Sono alcuni dei risultati della ricerca triennale di dottorato contenuti nel libro “La comunicazione della Chiesa che verrà. Indagine su seminaristi e social media” (2025, Tau editrice) di Fabio Bolzetta, giornalista e presidente dell’Associazione dei WebCattolici Italiani (WeCa).
L’indagine – la prima dedicata esclusivamente a seminaristi in Italia e social media – è stata promossa da WeCa con la supervisione scientifica dell’Università Pontificia Salesiana e in collaborazione con l’Ufficio nazionale per la pastorale delle vocazioni – il cui direttore e sottosegretario CEI don Michele Gianola ha firmato la prefazione – e l’Ufficio nazionale per le Comunicazioni Sociali della Conferenza Episcopale Italiana.
La costruzione del quadro teorico ha posto le basi per la formulazione delle domande della ricerca, che è stata condotta, dopo uno studio esplorativo, un pre-test e interviste qualitative, attraverso la somministrazione di un questionario anonimo, compilato grazie alla disponibilità dei seminaristi e dei rettori dei Seminari maggiori d’Italia.
Nella maggioranza delle risposte del campione viene ribadita la priorità e l’importanza delle relazioni in presenza.

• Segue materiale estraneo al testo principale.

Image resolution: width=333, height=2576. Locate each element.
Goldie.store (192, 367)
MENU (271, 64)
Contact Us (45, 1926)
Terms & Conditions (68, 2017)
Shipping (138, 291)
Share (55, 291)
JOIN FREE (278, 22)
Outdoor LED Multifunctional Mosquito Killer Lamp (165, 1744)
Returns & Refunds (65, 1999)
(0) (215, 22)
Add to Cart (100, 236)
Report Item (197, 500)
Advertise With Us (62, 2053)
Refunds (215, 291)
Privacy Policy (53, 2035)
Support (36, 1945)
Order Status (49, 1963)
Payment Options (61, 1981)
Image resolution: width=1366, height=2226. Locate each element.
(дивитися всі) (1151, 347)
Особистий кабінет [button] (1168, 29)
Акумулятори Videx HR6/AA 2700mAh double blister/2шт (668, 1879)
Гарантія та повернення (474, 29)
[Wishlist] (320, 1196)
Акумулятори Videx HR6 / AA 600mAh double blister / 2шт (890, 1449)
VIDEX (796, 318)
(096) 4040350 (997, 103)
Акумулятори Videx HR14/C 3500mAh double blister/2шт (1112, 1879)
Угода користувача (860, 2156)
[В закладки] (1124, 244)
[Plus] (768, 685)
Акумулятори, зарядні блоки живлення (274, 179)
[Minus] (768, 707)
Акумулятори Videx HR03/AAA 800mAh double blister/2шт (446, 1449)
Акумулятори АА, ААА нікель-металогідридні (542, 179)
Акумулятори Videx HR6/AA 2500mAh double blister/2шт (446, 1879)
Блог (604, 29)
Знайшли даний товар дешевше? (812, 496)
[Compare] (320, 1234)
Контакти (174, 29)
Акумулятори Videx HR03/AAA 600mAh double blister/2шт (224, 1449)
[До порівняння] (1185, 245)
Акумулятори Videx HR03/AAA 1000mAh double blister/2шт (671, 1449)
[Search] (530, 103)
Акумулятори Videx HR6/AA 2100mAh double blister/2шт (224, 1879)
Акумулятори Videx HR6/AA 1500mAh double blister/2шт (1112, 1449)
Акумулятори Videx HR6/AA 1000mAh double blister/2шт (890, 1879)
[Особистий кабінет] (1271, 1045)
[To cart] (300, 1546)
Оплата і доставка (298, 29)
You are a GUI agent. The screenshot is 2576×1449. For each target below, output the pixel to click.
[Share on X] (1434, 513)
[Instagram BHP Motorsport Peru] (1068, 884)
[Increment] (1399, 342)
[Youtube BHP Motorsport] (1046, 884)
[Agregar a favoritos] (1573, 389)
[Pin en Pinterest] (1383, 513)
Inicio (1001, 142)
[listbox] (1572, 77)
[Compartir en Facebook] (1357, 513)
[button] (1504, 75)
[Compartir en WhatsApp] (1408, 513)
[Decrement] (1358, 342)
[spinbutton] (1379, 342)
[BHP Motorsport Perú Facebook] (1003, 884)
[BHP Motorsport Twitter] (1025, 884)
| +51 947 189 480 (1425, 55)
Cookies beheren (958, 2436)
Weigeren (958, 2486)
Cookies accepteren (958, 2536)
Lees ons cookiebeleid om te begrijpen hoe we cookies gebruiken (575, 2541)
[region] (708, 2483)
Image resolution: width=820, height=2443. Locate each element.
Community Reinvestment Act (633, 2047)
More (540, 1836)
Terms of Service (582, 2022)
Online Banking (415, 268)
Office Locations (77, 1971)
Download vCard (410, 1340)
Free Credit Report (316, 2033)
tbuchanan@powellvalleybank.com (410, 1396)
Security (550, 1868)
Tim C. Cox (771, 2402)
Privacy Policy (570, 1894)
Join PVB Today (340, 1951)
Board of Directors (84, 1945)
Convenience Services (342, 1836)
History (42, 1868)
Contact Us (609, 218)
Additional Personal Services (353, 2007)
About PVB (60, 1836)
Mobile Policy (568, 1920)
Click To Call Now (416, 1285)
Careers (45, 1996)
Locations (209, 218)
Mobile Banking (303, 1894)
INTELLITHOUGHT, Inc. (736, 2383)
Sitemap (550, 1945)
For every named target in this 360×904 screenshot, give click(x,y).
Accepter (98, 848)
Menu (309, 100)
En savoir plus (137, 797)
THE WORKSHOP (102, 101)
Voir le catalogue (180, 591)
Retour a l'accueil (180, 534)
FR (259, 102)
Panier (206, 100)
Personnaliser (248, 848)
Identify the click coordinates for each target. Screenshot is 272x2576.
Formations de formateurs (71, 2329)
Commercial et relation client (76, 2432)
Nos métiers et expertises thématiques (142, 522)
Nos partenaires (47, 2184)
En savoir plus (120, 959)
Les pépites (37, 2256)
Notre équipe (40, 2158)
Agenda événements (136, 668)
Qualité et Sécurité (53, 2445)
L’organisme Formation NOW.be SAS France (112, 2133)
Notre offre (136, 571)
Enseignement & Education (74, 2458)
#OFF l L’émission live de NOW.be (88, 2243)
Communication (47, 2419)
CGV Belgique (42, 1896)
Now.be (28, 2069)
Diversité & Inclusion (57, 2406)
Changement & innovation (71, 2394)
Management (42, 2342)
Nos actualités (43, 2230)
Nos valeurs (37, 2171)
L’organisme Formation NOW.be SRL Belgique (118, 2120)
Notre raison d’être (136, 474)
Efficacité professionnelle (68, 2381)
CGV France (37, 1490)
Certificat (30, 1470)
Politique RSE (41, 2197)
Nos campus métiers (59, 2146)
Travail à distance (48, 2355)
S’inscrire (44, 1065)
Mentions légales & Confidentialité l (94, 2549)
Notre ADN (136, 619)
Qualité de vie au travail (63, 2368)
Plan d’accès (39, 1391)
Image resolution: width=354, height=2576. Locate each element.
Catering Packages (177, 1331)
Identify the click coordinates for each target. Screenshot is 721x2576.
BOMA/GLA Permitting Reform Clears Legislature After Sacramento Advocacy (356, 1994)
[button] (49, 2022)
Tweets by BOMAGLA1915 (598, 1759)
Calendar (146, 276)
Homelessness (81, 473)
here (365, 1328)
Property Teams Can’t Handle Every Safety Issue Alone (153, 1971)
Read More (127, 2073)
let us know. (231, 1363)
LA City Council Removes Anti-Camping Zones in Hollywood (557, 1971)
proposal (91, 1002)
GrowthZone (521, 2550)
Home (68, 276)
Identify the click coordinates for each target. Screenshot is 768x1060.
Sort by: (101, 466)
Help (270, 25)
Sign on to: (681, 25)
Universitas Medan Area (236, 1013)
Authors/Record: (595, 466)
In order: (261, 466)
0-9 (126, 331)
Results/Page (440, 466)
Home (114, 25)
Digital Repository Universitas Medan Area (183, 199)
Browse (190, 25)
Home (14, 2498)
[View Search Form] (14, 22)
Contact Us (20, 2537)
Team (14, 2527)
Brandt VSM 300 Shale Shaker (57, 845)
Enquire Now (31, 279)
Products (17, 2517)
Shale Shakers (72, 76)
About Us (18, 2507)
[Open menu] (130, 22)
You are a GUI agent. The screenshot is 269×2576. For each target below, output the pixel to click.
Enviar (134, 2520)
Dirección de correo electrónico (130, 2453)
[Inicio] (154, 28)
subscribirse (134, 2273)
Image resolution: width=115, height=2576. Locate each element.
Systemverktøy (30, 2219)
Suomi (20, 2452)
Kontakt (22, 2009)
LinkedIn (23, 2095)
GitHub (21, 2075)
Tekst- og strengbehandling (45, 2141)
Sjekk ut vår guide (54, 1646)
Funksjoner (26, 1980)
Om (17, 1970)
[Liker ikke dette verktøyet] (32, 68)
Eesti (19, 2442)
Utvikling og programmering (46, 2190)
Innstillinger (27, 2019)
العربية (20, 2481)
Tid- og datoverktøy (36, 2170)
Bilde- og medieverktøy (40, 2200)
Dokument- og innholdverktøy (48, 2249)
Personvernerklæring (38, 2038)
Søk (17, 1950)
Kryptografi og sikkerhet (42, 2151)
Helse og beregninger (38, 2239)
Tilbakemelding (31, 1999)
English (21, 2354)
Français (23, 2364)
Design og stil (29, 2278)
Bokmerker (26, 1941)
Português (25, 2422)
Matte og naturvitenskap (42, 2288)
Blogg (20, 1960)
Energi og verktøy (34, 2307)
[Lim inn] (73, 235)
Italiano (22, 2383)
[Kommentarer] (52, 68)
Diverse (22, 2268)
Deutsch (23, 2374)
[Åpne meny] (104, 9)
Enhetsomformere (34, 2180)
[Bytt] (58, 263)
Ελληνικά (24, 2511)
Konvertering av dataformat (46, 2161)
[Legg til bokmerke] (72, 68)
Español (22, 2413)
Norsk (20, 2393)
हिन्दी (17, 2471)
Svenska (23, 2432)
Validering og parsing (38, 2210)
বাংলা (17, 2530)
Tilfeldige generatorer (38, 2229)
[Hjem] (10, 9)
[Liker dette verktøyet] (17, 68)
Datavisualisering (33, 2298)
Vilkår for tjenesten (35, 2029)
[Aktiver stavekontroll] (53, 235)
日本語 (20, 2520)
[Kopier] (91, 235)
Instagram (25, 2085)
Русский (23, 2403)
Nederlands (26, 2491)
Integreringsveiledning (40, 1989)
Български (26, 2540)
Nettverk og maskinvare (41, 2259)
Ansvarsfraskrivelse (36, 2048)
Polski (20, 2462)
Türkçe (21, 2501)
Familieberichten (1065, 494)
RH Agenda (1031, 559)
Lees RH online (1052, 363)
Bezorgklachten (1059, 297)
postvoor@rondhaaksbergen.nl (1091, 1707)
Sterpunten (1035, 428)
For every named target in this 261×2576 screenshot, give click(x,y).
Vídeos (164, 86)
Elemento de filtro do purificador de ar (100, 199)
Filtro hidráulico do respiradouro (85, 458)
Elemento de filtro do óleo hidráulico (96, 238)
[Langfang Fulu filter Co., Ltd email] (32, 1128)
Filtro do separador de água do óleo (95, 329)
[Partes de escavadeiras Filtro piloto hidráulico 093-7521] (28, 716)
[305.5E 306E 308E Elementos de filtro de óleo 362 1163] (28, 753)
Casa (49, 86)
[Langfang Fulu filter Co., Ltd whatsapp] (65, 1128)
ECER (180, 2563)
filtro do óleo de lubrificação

Dal punto di vista quantitativo, quasi un seminarista su tre (28,7%), nel suo profilo più seguito, registra sino a 400 follower; il 16,7%, invece, può contare su una rete di oltre mille persone online.
Ma la loro presenza sul web è inversamente proporzionale alla disponibilità di esprimersi pubblicamente sui social: il 26,8% dichiara di non pubblicare mai contenuti sui social. Il 31,1% pubblica un post o una storia soltanto una o due volte al mese.
Una presenza incerta, che condivide contenuti altrui piuttosto che quelli autoprodotti e dove la pubblicazione di selfie è superiore a quella dei video. Ecco perché il 64,4% dei futuri presbiteri avverte la necessità di una specifica formazione all’ambiente e agli strumenti del digitale chiedendo che la formazione ai social media sia inserita nella proposta formativa dei Seminari.
Interessanti anche i risultati emersi in merito agli interessi, alle figure sacerdotali di riferimento e alle professioni precedenti alla vocazione con un caleidoscopio di esperienze: dal settore della ristorazione a quello dell’insegnamento da quello operaio e delle professioni stagionali sino, pur in misura minore, anche a esperienze di meccanico, avvocato, vivaista e infermiere.
Secondo i dati statistici più recenti, sono 1.698 seminaristi diocesani che studiano nei Seminari maggiori del nostro Paese con una età media di 28 anni. Il libro “La Comunicazione della Chiesa. Indagine su seminaristi e i social media” è stato presentato oggi alla libreria Paoline International di Roma.